The sitting MP, Liberal Democrat Alan Reid is as like to win again as not. He is no showman but the quiet assiduity in his unstinting work across the constituency can never be dismissed in the fit it has with an unshowy constituency. He is also in a position where he is the only candidate certain to be in a party of government in the event of a hung parliament.
The Labour candidate, Mary Galbraith, Kintyre raised and a change management consultant, selected in 2013 and campaigning hard since then, with focus, creativity, a nose for real issues and a driven determination – is the one who has been making the weather in the campaign.
The Conservative candidate, Islay businessman, Alastair Redman, has not apparently convinced Conservative voters, of which Argyll has a substantial and loyal number. The central party is not funding the local effort and has dismissed hope of taking the seat.
For Argyll has been hearing for some time of Conservative voters who are considering voting for Mr Reid or even doing the unthinkable and voting Labour. Their concern is how best to protect the stability of the Union for which Argyll voted strongly above the average in the independence referendum in September 2014.
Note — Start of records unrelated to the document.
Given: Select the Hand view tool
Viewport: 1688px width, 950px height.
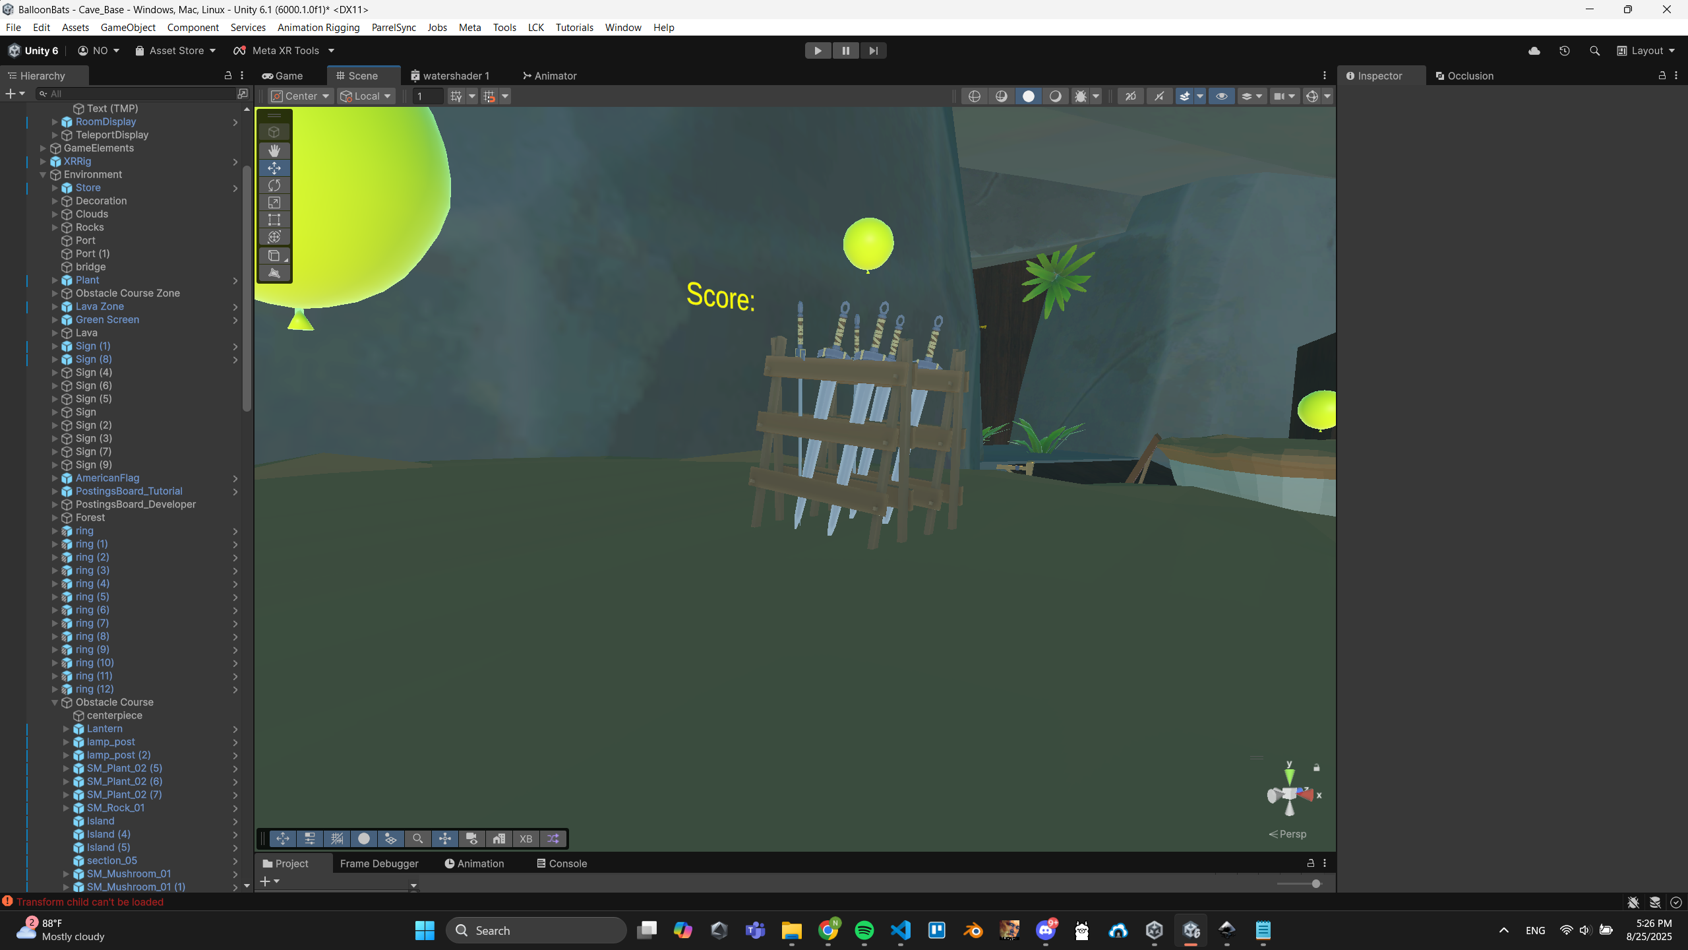Looking at the screenshot, I should [x=274, y=150].
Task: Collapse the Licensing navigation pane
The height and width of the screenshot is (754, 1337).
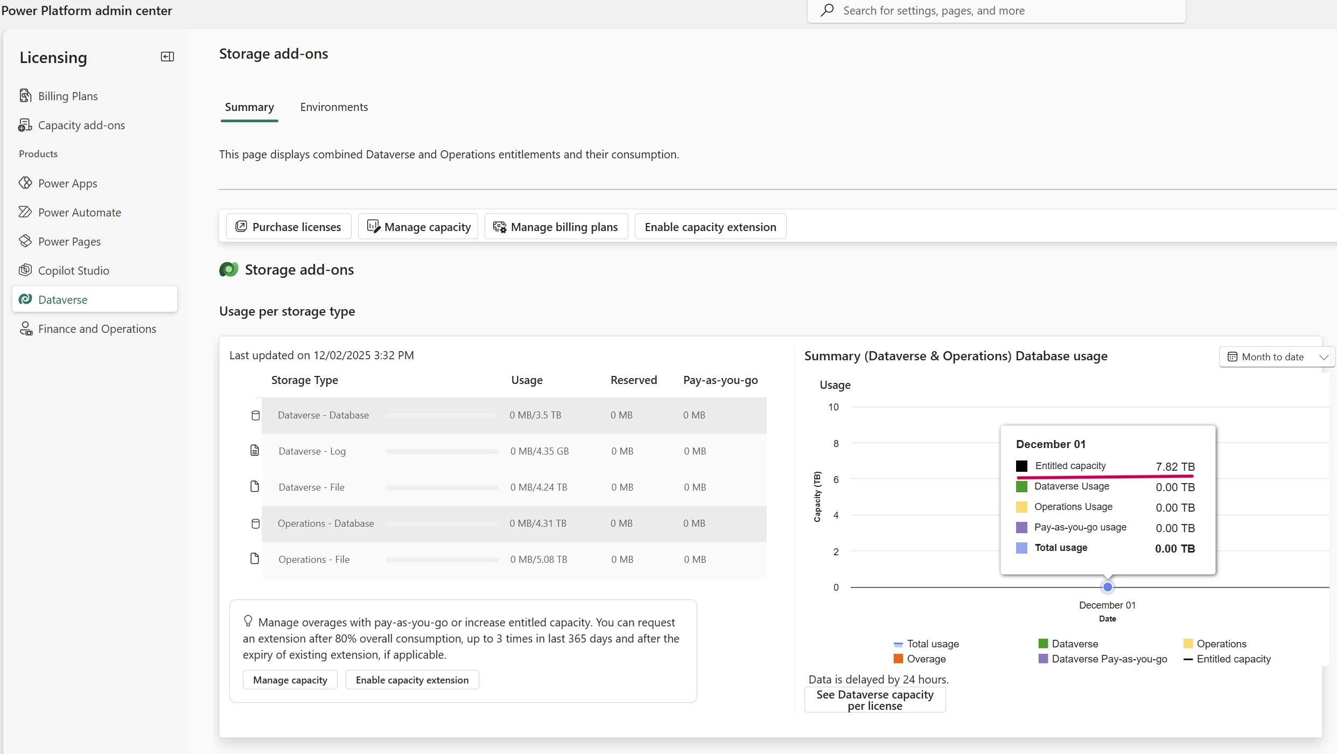Action: click(x=167, y=56)
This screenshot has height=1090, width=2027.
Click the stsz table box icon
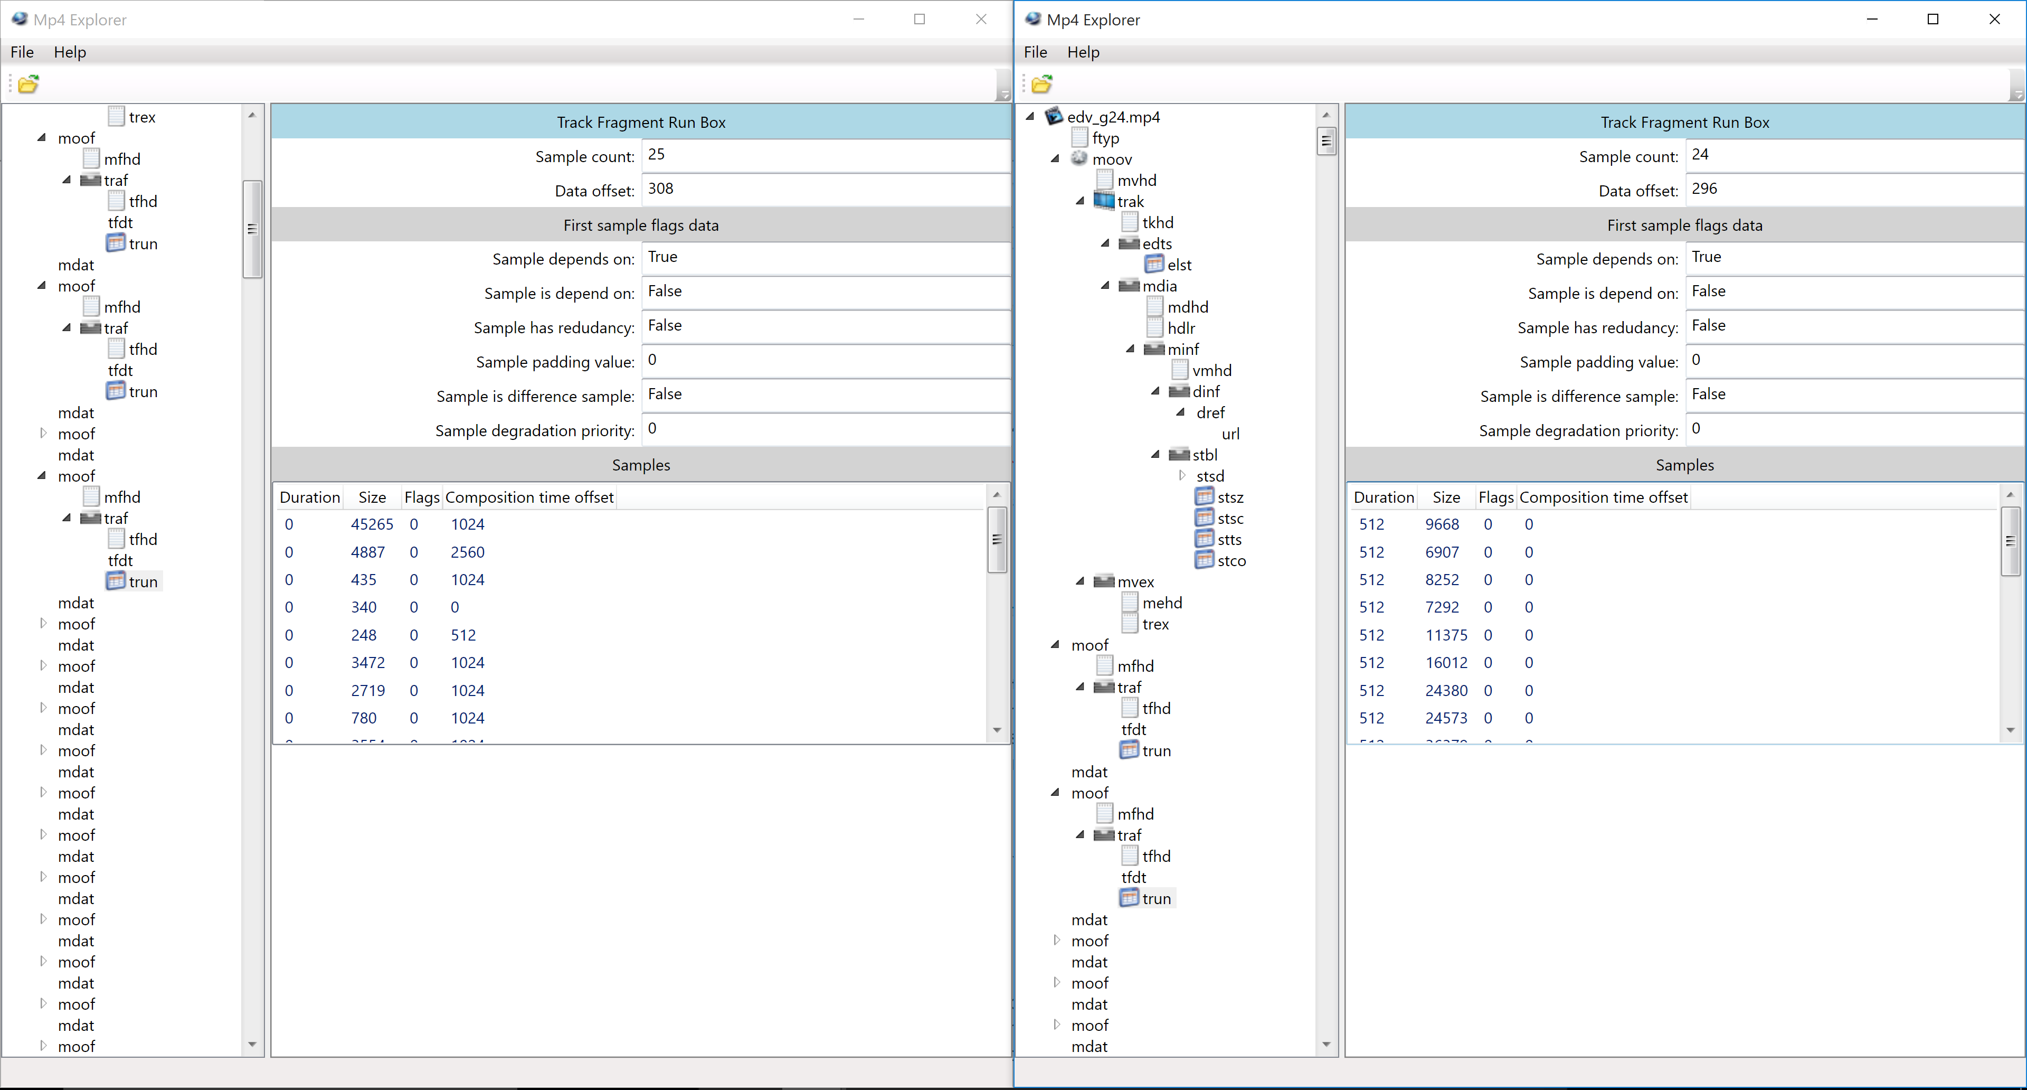click(x=1204, y=497)
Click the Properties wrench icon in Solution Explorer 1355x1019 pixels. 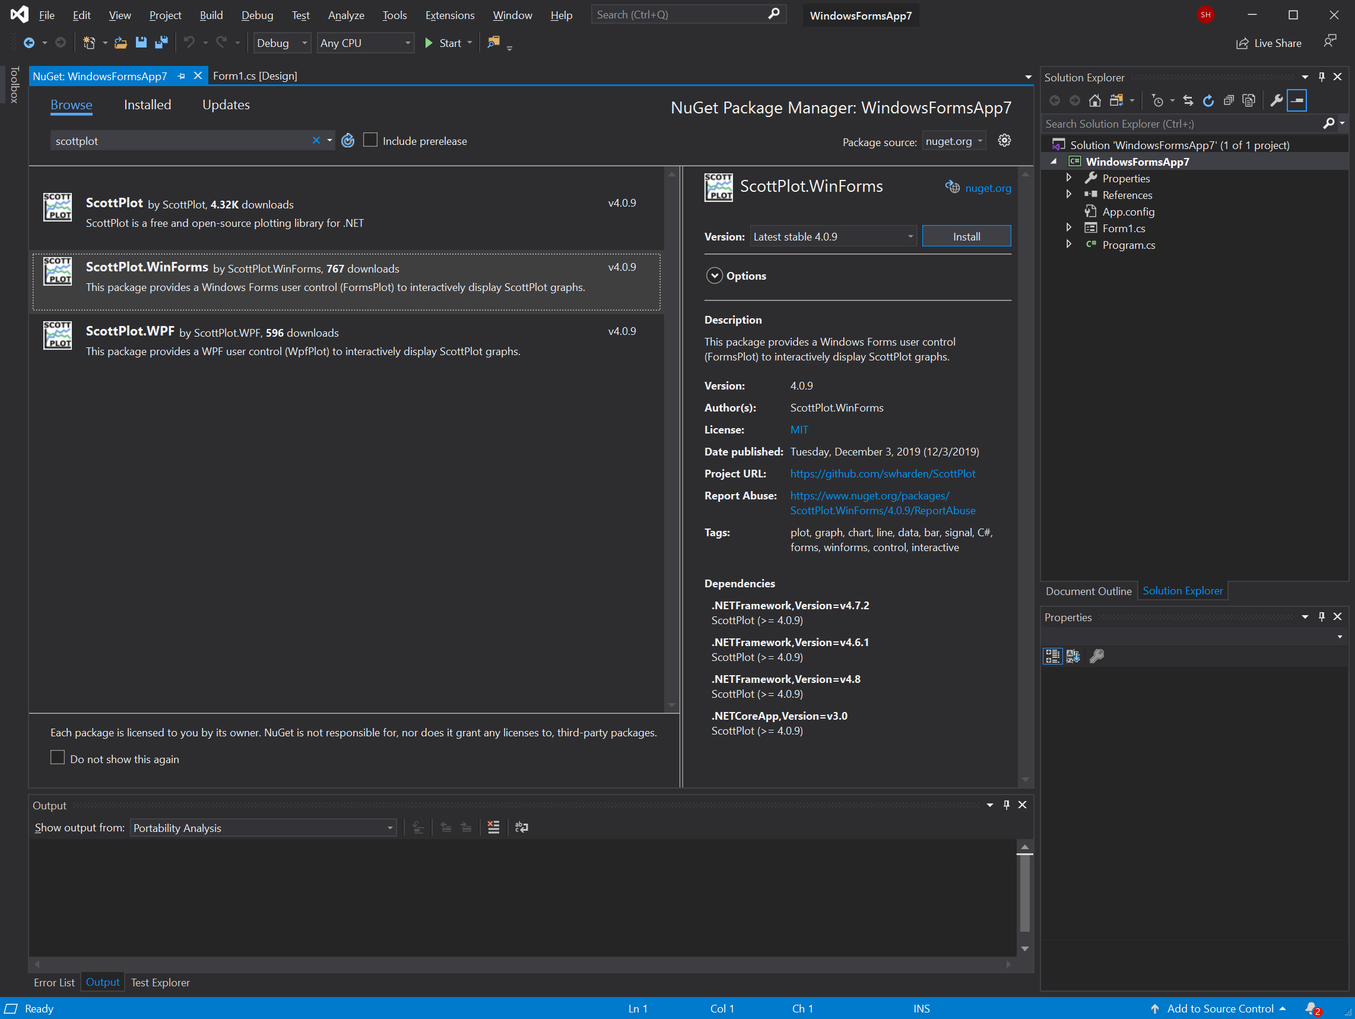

The SNP candidate is STV television producer Brendan O’Hara, well known within the party as a long time activist but neither much known across Argyll and the Isles and with limited personal knowledge of what is one of the most complex cultural territories in Scotland. He is also fighting against an earned distrust if the SNP in today’s Argyll and Bute electorate [outside its own core vote].
This distrust is born from the aftermath of the party’s betrayal of its non-SNP supporters in the May 2012 local authority elections, hoping for a better council. Instead we saw the worst performance in living history as the SNP group of councillors abandoned the needs of Argyll and ate each other in a cannibalistic frenzy fuelled by external party pressure for the SNP to abandon power to protect the indy vote. They did – or some of them did; and the vote against indy in Argyll was one of the strongest.
Last night’s press release from Mr O’Hara is a recognition of the extent to which the SNP campaign is afraid of the impact of Galbraith; and the strength of Reid. It’s purpose is therefore singular but three-pronged:
- to prevent Conservatives from voting for Alan Reid by trying to make them think that Labour believe the Conservatives can win the seat;
- to prevent the Conservatives from voting for Mary Galbraith by making them think that Labour believes that it cannot take the seat but the Conservatives can;
- to divert some Labour voters to themselves, the SNP, by trying to sicken them with the claim that the Labour party wants them to vote Conservative.
Anyone who knows anything about this campaign and about the candidates knows how risible this notion is.
Labour have well founded hopes of taking the seat; and no one believes that the Conservative candidate will get anywhere near second place, never mind taking the seat.
This press release is no more more than evidence of the black arts of political campaigning, a disguised device to divert Labour votes in Argyll and Bute to the SNP; and to prevent Conservatives from voting Lib Dem or Labour.
Labour and the Liberal Democrats will find it the very encouraging signal it is.